Par ailleurs, les données qui concernent les différentes catégories d’étudiants d’origine populaire au sein des effectifs des grandes écoles montrent, elles, une diminution fluctuante selon que l’on parle des enfants d’employés et d’ouvriers ou bien des enfants d’agriculteurs et d’artisans commerçants.

Ainsi, pour ce qui concerne l’Ecole nationale d’administration (Ena), on observe certes que la part d’enfants d’agriculteurs et de commerçants et artisans diminue, mais que le pourcentage d’enfants d’ouvriers et d’employés, lui, reste stable.

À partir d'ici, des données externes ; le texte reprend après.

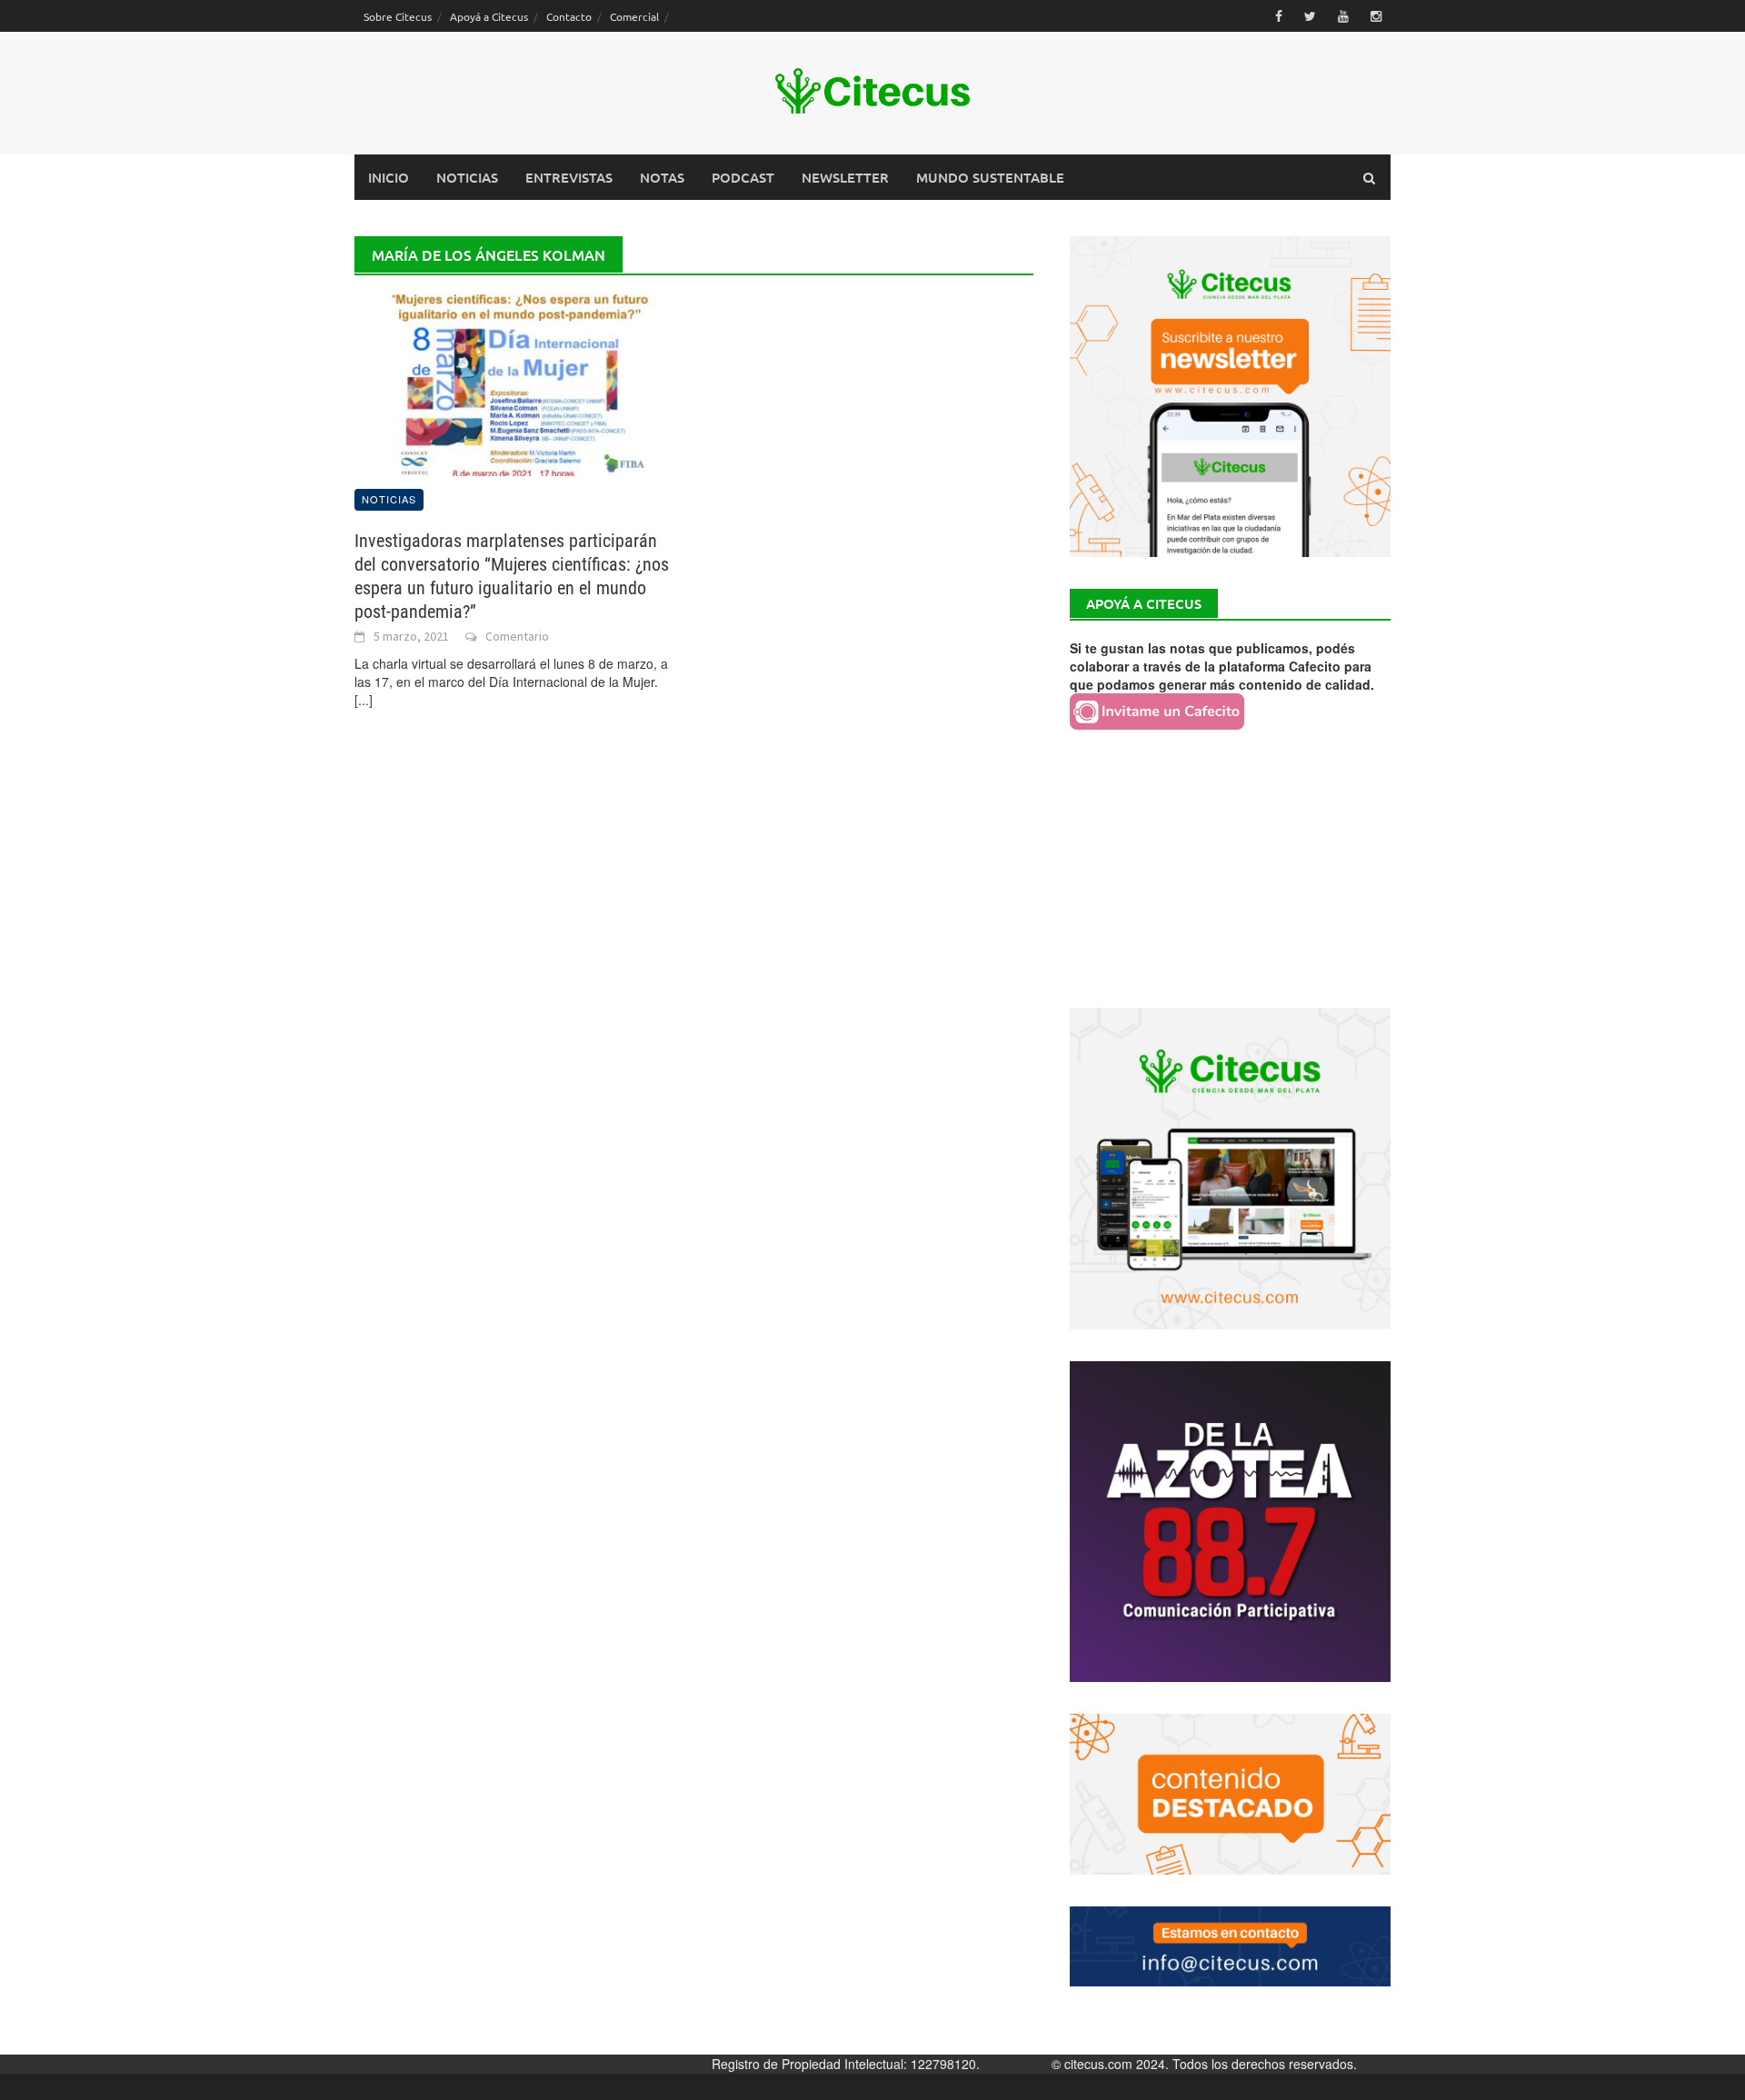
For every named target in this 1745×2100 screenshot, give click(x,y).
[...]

« Il n’y a pas d’effondrement, mais une certaine stabilité », souligne de ce fait Louis Maurin, rédacteur en chef de l’Observatoire des Inégalités, avant de préciser : « On tourne entre 10 % et 12 % dans les grandes écoles (en général) ».

 

L’observatoire des inégalités note également que, de manière stable, « dès les classes préparatoires aux grandes écoles, les catégories les moins favorisées sont quasiment absentes : on y compte 6 % d’enfants d’ouvriers, 10 % d’enfants d’employés, contre près de 50 % d’enfants de cadres. Tout naturellement, ce déséquilibre se retrouve ensuite – et il est même amplifié – quand on s’élève dans l’élite scolaire ».

En somme, la présidente du FN annonce un constat qui pourrait se tenir s’il concernait l’ensemble des jeunes d’origine populaire. Mais  elle se trompe en voulant l’appliquer aux seuls enfants d’ouvriers et d’employés. Dans les années 1960, et aujourd’hui encore, ces derniers représentent environ 10 % des étudiants parmi les effectifs des grandes écoles. A l’inverse, la proportion du reste des jeunes d’origine populaire, à savoir les enfants d’agriculteurs et d’artisans commerçants, diminue, principalement pour des raisons de moindre représentativité des métiers exercés par leurs parents.